Andai aku bisa mengikuti saran Lina. Tapi itu tak mungkin. Mas Agi masih suami sahku, keridoannya masih kunci surgaku. Terlepas dari segala kekurangannya, aku tak mau mengundang murka Allah karena tak menuruti perintah suami. Bila Allah murka sedikit saja, pada siapa lagi aku bisa berlindung. 

Meski berat untuk kulakukan, tapi jelas ini bukan perintah untuk berbuat maksiat. Lagi pula aku terlanjur sayang sama Mama mertua. Saat sehat beliau selalu melimpahkan kasih sayangnya padaku, tak mungkin aku menelantarkannya saat beliau sakit. 

“Tak apa, Teteh akan menuruti perintah Mas Agi. Tolong kamu antar Teteh untuk latihan silat sama Wak Haji Rozaq terakhir hari ini.”

“Siip.” Lina mengacungkan dua jempol.

“Bela diri itu sebenarnya penting banget ya, Teh, buat para wanita, supaya minimal bisa ngejaga diri sendiri. Kita tak tahu aja kapan ngebutuhin ilmu bela diri itu.”

Aku mengangguk-angguk mmebenarkan ucapan Lina. Setelah mengalami hal kurang menyenangkan aku baru menyadari pentingnya ilmu bela diri. Karena itulah saat sampai ke rumah Ibu aku langsung ngajak Lina menemui Wak Haji.

“Teh, boleh Ibu ngasih saran?” Ibu yang tengah menggendong Yusril masuk ke dapur.

Aku menghadap ke Ibu siap mendengar sarannya.

“Bila melihat kondisi kalian saat ini sepertinya Teteh tak akan bisa keluar dari rumah itu dengan cepat.
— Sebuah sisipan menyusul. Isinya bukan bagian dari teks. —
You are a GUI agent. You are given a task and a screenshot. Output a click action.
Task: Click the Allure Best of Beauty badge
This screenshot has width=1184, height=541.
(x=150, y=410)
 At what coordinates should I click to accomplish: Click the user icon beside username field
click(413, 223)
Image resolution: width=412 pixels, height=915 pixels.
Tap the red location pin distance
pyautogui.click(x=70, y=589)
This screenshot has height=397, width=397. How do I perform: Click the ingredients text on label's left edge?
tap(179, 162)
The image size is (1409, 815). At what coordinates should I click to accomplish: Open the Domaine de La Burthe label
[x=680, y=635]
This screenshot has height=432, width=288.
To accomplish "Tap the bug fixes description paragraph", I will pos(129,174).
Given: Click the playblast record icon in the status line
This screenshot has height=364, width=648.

Ibu sangat mengkhawatirkan kehormatan Teteh. Apalagi kata Teteh suami Yuni itu akan lama di rumah itu kan? Maka jalan terbaik saat ini Teteh menjadi TKW.” Ibu menjeda ucapannya, mengamati raut wajahku. 

Lina menghidangkan nasi goreng pete di meja makan di depan kami.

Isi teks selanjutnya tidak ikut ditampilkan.